■ **Requisitos do exercício**
1. Extraia do trecho sobre a regulação das criptomoedas, sem mudar nada, a parte que começa com as palavras que contêm "Assim, os principais" e termina com "(responsabilidade e tributação).".
2. Continue o trecho sobre a regulação das criptomoedas e das DAOs, começando logo depois da última frase dele.

■ **Trecho da página**
= = = = = = =

Esses arcabouços legais e as autoridades públicas vem seguindo caminhos diferentes ao redor do mundo para abordar a questão. Tais divergências criam oportunidades de mediação para os operadores no mercado, que escolhem a jurisdição onde vão sediar suas operações e começar suas atividades, dependendo do tratamento legal para criptomoedas, tributação, etc. Algumas das grandes corretoras cripto constituíram uma complexa rede de empresas espalhadas ao redor do mundo, para terem maiores vantagens em paraísos fiscais (crypto tax heavens) e/ou jurisdições com maior aceitação geral para o ambiente cripto.
Essa situação não é uma novidade. Regimes legislativos diferentes competem para atrair investimentos, através de acessos atraentes para empresas que lidam com novas tecnologias. A adoção do Bitcoin de curso forçado em El Salvador é prova (e talvez a prova de maior visibilidade) de que os países vêm se movimentando para enxergar criptomoedas como oportunidades, às vezes também por dificuldades econômicas e financeiras. O risco associado a essa competição é uma eventual corrida até o fundo do poço, onde essas jurisdições se perderiam em questões já pacificadas para atrair novos negócios (como, por exemplo, políticas anti-corrupção e lavagem de dinheiro).
Apesar de não ser uma situação nova, a tecnologia blockchain eleva o nível de complexidade do tema. Na natureza dessa inovação está a possibilidade de construir organizações descentralizadas (DAOs — Descentralized Autonomous Organizations), que simplesmente não querem ser inibidas pelas regras de uma determinada jurisdição. A essência aberta e descentralizada torna essas organizações inaptas para existir apenas dentro de um Estado-Nação específico. E mais, dependendo do tipo de atividade desenvolvida e através do uso de criptomoedas, as DAOs nem mesmo tem a necessidade de se comunicar com o mundo off-chain.
Assim, os principais desafios regulatórios são:
Avaliar qual o estatuto jurídico deve ser conferido aos tokens;
Determinar o regime jurídico das DAOs (responsabilidade e tributação).

= = = = = = =

■ **Informações fornecidas**
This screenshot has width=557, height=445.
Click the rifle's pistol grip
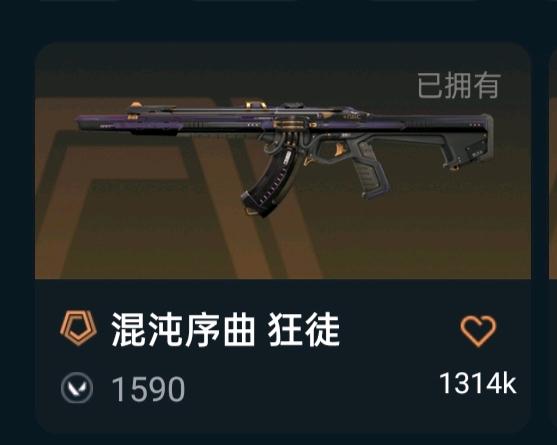pyautogui.click(x=371, y=172)
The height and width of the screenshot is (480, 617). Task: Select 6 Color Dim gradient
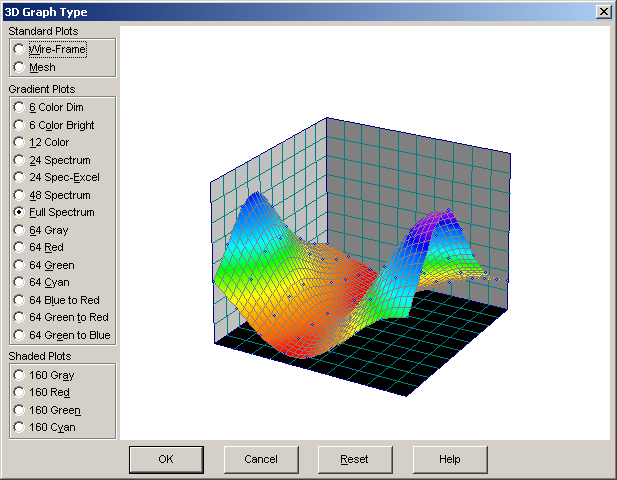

= = = = = = =

■ **Respostas das tarefas**
1.
Assim, os principais desafios regulatórios são:
Avaliar qual o estatuto jurídico deve ser conferido aos tokens;
Determinar o regime jurídico das DAOs (responsabilidade e tributação).

2.
Nos países ocidentais, a necessidade de aplicar regulação financeira sob criptoativos sempre foi algo presumido pelos reguladores. Essa posição foi inicialmente concebida pela necessidade do capital para desenvolver a tecnologia. Isto é, foram necessários investimentos para as inovações em blockchain. Essa abordagem trazida pelos reguladores criou um ambiente de muitas incertezas, buscando determinar qual seria então a aplicação das normas já existentes no âmbito financeiro para essas novas tecnologias. Afinal, contratos inteligentes (smartcontracts) e criptomoedas fomentaram uma vasta gama de atividades com diferentes atributos, ainda capazes de se moldar ao longo do tempo, devido ao trabalho de seus desenvolvedores e colaboradores.
A questão principal, do ponto de vista dos legisladores e agências reguladoras, parece ser: nós precisamos novas regras para abordar a natureza inovadora da tecnologia blockchain?
A abordagem estado-unidense para a questão não está totalmente clara, mas declarações públicas de Gary Gensler, atual Presidente (Chairman) da SEC (Securities and Exchange Commission), indicam considerar o regramento existente para valores mobiliários (securities) totalmente aplicável aos criptoativos. Isso levou o ecossistema a grandes preocupações e uma falta de entendimento, especialmente no caso do produto “Lend”, que seria lançado pela Coinbase. Nem tudo pode ser considerado valores mobiliários, mas como as organizações podem determinar quais regras devem seguir?
A União Europeia adotou uma abordagem mais cautelosa. A importância das tecnologias de registro descentralizadas foi assinalada em 2018 por uma resolução do Parlamento Europeu. Desde então, as instituições europeias começaram a desenvolver uma estratégia para finanças digitais, culminando em uma proposta para regulação de mercados de criptoativos — MiCA (Markets in Crypto-Assets), a qual tem como objetivo promover um ambiente regulatório abrangente. O documento esclarece quando um token não deve ser considerado um ativo mobiliário e estabelece um rigoroso regramento para criptomoedas estáveis (stablecoins) e atividades relacionadas ao ambiente cripto, como corretoras, por exemplo.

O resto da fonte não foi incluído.